*EXCERPT PROVIDED:*
After fiddling around in awk for a while, needed to use a csv file for data, this file however was BIG, after looking around, I found tools to do so, but I needed to speedup the parsing. The parser I used was a module in the awk-libs written by e36freak. and although it did its job, and although it worked, could you speed it up? the parser was written using a state machine, but, this is awk, what if we used a regex instead?
We all know csv, we’ve all used it, to this day it is the quickest “database” format.
field1,field2
Pretty simple no? A simple FS=“,” is sufficient to handle this in awk. no need for a state machine. but what if you have a field with a ,? that would mess up the parsing terribly.
Solution: FS=“,”
( be aware this is my recollection of writing the csv.awk unit most of these Solutions could fail, and I am unwilling to test them.
field1,“field,2”
with the adition of strings, a simple split() cannot be done, a FPAT could be used, but not quite so, can we avoid a state machine? yes! using something to the equivalent of lua’s string.gmatch
Solution: /^([^“,]|”([^“]|”“)”),/
In reality the entire solution is more like
while( match(csvrecord,/^([^",]|"([^"]|"")*")*,/) ){
$(++NF) = substr(csvrecord,RSTART,RLENGTH-1)
csvrecord = substr(csvrecord,RSTART+RLENGTH)
}
$(++NF) = csvrecord

*EXCERPTED RECORDS:*

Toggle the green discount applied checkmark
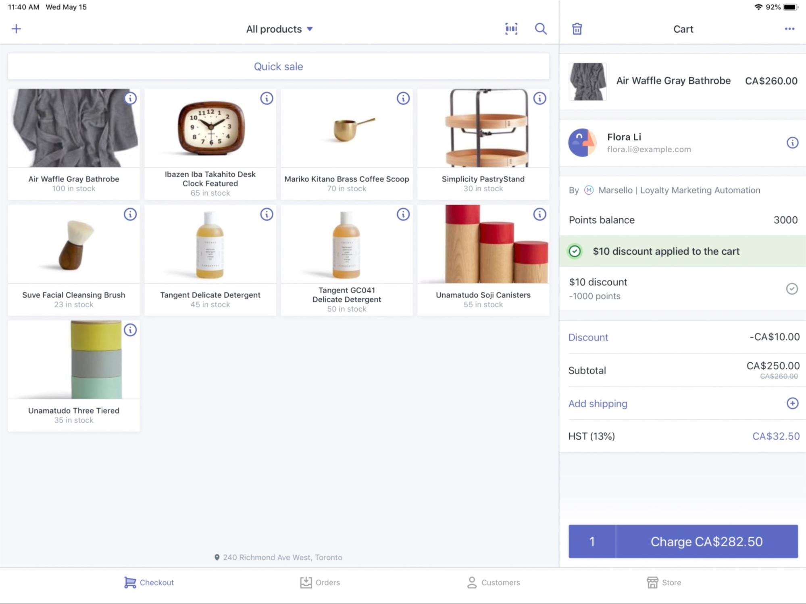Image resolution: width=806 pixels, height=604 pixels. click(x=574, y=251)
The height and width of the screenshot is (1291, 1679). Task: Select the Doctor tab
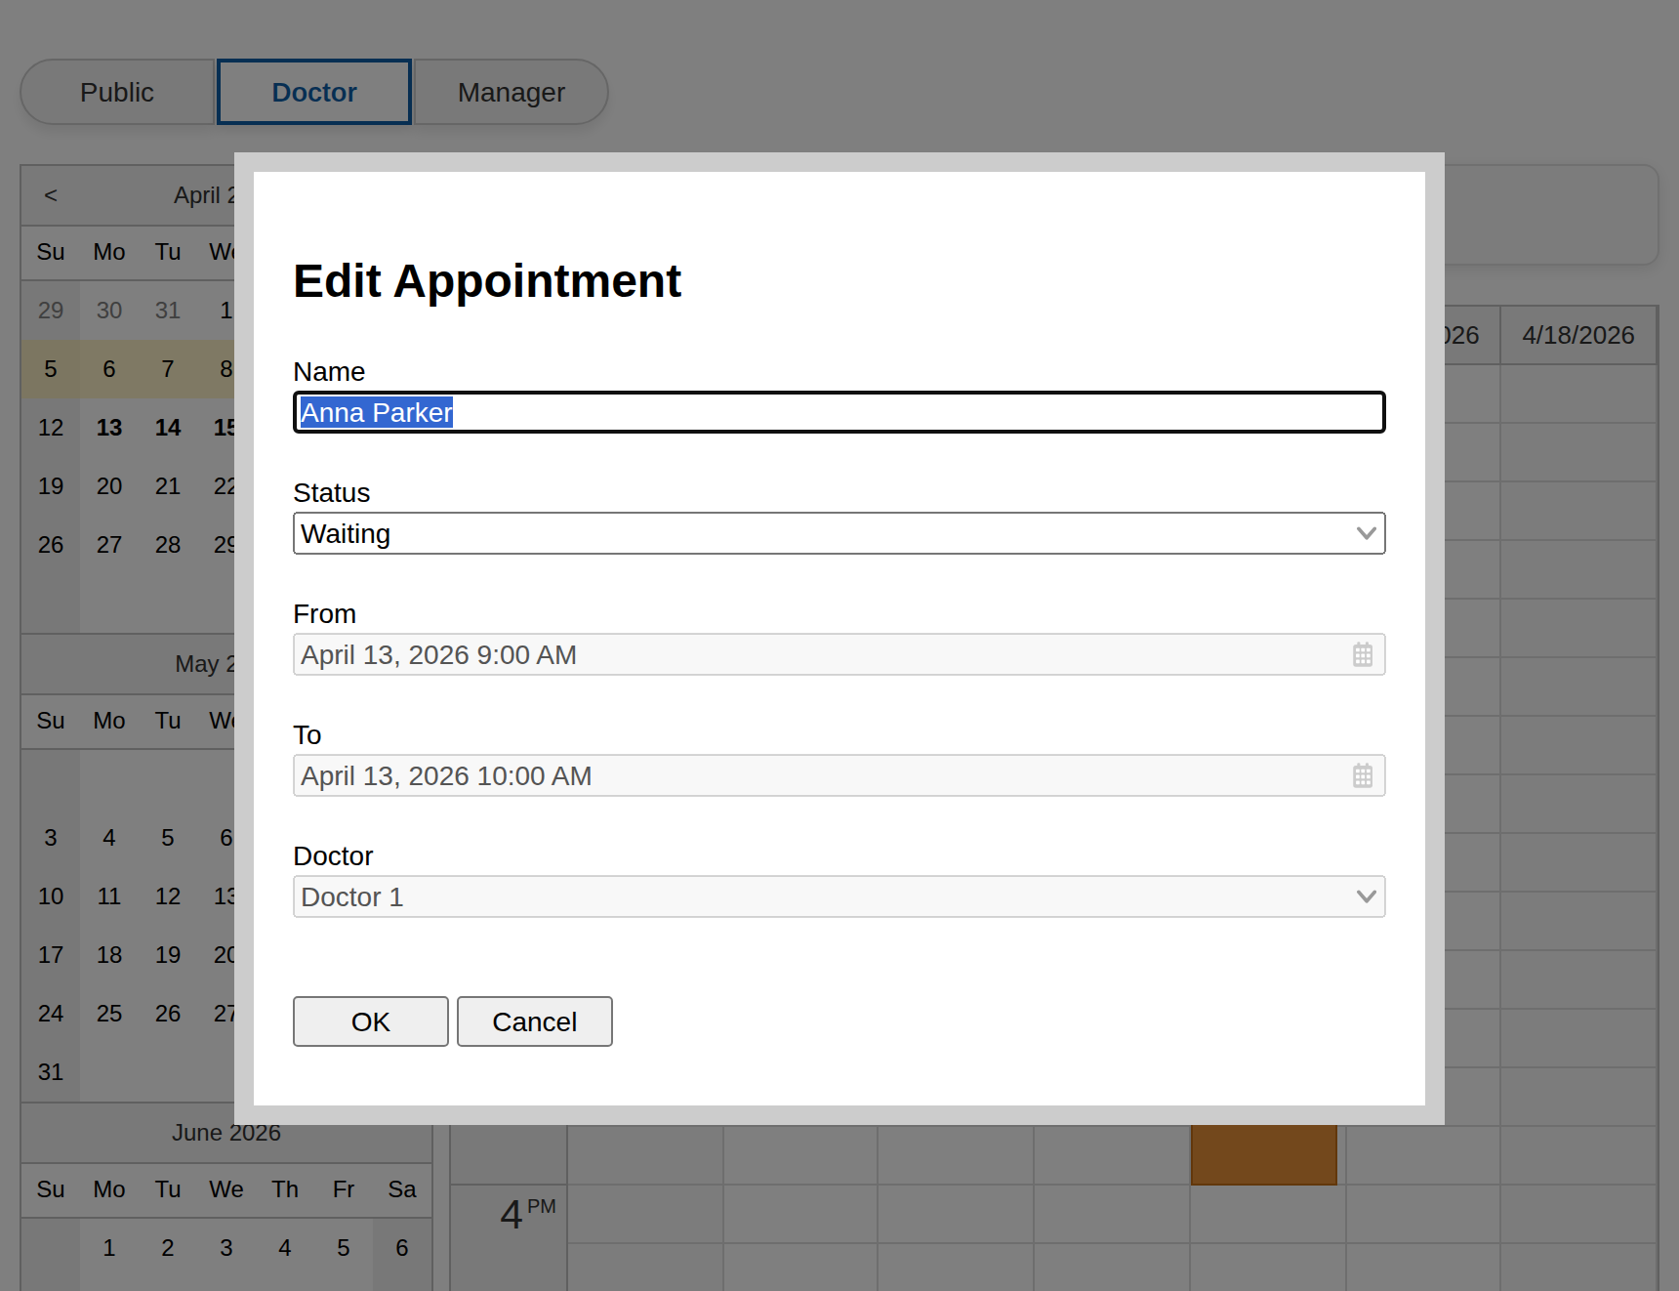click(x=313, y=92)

* * *

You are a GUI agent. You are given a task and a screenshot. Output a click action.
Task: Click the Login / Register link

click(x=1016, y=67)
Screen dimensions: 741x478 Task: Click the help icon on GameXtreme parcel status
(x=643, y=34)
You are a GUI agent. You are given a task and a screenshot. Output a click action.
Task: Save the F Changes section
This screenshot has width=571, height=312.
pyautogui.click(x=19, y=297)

*WHAT THE EXERCISE ASKS:* From the CSV parsing text above, rewrite the part that opens with the words "We all know" and closes with "the parsing terribly.", replacing "state machine" with "finite automaton".

*RESULT OF THE EXERCISE:*
We all know csv, we’ve all used it, to this day it is the quickest “database” format.
field1,field2
Pretty simple no? A simple FS=“,” is sufficient to handle this in awk. no need for a finite automaton. but what if you have a field with a ,? that would mess up the parsing terribly.